Dataset extract:
-------------------------
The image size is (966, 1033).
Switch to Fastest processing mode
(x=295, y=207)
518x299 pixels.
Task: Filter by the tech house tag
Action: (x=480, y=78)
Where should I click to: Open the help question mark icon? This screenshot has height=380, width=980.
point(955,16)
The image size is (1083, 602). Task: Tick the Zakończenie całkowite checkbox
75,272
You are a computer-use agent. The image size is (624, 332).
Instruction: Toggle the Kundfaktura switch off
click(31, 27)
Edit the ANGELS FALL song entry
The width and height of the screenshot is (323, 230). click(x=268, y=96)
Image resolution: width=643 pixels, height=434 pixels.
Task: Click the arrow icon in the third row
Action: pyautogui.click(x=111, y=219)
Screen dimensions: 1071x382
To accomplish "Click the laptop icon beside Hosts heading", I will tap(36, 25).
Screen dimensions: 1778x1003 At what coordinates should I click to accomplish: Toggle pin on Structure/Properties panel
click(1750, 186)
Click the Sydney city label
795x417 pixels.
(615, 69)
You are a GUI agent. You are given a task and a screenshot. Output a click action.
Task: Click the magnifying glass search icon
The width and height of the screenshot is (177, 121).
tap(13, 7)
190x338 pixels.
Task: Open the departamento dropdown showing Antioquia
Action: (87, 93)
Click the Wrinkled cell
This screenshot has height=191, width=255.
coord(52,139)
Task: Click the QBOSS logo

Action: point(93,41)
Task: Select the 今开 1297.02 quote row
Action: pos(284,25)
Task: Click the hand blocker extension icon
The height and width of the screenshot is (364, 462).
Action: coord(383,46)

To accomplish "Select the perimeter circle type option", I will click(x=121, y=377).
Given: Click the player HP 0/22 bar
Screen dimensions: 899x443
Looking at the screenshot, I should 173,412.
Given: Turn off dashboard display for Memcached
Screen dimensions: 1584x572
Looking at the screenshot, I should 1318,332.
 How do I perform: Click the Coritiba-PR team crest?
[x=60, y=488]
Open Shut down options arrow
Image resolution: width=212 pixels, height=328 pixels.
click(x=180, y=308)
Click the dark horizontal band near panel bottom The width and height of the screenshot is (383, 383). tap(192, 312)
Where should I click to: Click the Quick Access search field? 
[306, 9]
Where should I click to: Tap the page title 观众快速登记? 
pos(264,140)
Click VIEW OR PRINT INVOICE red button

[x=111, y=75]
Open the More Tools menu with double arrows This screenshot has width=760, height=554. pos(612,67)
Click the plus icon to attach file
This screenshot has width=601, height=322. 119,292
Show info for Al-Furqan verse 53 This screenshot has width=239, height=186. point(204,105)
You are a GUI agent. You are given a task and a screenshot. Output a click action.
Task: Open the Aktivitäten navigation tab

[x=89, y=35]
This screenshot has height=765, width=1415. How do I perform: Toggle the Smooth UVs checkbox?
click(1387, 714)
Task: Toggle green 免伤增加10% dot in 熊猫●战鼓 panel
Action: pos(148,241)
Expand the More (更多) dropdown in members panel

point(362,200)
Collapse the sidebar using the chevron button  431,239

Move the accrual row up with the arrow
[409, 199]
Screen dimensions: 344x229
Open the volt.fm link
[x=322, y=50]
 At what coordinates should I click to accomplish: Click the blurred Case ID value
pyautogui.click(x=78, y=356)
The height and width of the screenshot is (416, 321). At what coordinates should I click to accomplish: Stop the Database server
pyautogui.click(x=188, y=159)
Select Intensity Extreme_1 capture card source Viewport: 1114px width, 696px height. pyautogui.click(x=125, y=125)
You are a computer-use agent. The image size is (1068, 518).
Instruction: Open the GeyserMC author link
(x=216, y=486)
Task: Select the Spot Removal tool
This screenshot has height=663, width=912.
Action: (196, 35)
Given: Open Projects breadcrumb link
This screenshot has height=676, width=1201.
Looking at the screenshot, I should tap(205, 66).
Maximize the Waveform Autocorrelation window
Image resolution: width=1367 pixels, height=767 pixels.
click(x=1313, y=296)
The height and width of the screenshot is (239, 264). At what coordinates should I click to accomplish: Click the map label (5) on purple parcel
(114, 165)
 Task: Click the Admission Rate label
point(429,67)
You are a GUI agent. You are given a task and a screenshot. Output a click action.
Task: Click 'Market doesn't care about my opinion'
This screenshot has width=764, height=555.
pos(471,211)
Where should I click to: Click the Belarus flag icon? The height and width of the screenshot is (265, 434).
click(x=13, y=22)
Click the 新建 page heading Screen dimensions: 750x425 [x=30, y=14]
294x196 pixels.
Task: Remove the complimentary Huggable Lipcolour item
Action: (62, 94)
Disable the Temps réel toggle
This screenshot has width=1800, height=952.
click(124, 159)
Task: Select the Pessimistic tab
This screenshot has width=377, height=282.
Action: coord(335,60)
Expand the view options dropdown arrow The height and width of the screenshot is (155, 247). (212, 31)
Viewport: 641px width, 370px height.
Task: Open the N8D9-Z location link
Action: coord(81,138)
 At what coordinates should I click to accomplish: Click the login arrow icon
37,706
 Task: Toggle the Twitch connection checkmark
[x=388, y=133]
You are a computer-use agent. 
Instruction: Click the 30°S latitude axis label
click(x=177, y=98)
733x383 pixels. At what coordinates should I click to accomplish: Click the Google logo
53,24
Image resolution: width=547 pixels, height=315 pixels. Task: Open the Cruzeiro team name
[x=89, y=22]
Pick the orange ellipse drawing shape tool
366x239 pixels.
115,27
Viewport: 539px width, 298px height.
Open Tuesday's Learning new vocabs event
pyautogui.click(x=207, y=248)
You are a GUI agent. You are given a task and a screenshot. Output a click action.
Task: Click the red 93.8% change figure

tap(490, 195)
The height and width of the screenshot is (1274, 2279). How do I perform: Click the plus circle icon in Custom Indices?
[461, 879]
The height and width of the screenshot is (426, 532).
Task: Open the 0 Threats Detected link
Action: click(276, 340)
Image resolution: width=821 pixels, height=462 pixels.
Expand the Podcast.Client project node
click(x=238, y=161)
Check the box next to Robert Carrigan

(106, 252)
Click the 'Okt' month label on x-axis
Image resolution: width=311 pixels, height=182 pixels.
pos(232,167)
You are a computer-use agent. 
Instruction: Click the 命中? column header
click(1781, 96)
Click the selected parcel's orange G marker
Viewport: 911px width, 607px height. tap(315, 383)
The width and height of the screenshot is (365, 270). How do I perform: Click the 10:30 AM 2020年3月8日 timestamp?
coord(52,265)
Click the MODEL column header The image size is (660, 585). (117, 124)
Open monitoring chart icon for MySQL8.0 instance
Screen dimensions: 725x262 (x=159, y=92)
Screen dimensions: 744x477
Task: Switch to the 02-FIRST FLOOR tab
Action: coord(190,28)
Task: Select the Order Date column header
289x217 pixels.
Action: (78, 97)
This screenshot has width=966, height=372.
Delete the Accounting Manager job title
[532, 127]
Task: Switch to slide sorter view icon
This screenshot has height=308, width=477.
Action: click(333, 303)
-------------------------
What you have to do: Print the lines of the entries, exactly, from the one containing "The width and height of the screenshot is (365, 270)." down to the final line, and leave out all the others.

Written answer:
The width and height of the screenshot is (365, 270). How do I perform: Click the 10:30 AM 2020年3月8日 timestamp?
coord(52,265)
Click the MODEL column header The image size is (660, 585). (117, 124)
Open monitoring chart icon for MySQL8.0 instance
Screen dimensions: 725x262 (x=159, y=92)
Screen dimensions: 744x477
Task: Switch to the 02-FIRST FLOOR tab
Action: coord(190,28)
Task: Select the Order Date column header
289x217 pixels.
Action: (78, 97)
This screenshot has width=966, height=372.
Delete the Accounting Manager job title
[532, 127]
Task: Switch to slide sorter view icon
This screenshot has height=308, width=477.
Action: click(333, 303)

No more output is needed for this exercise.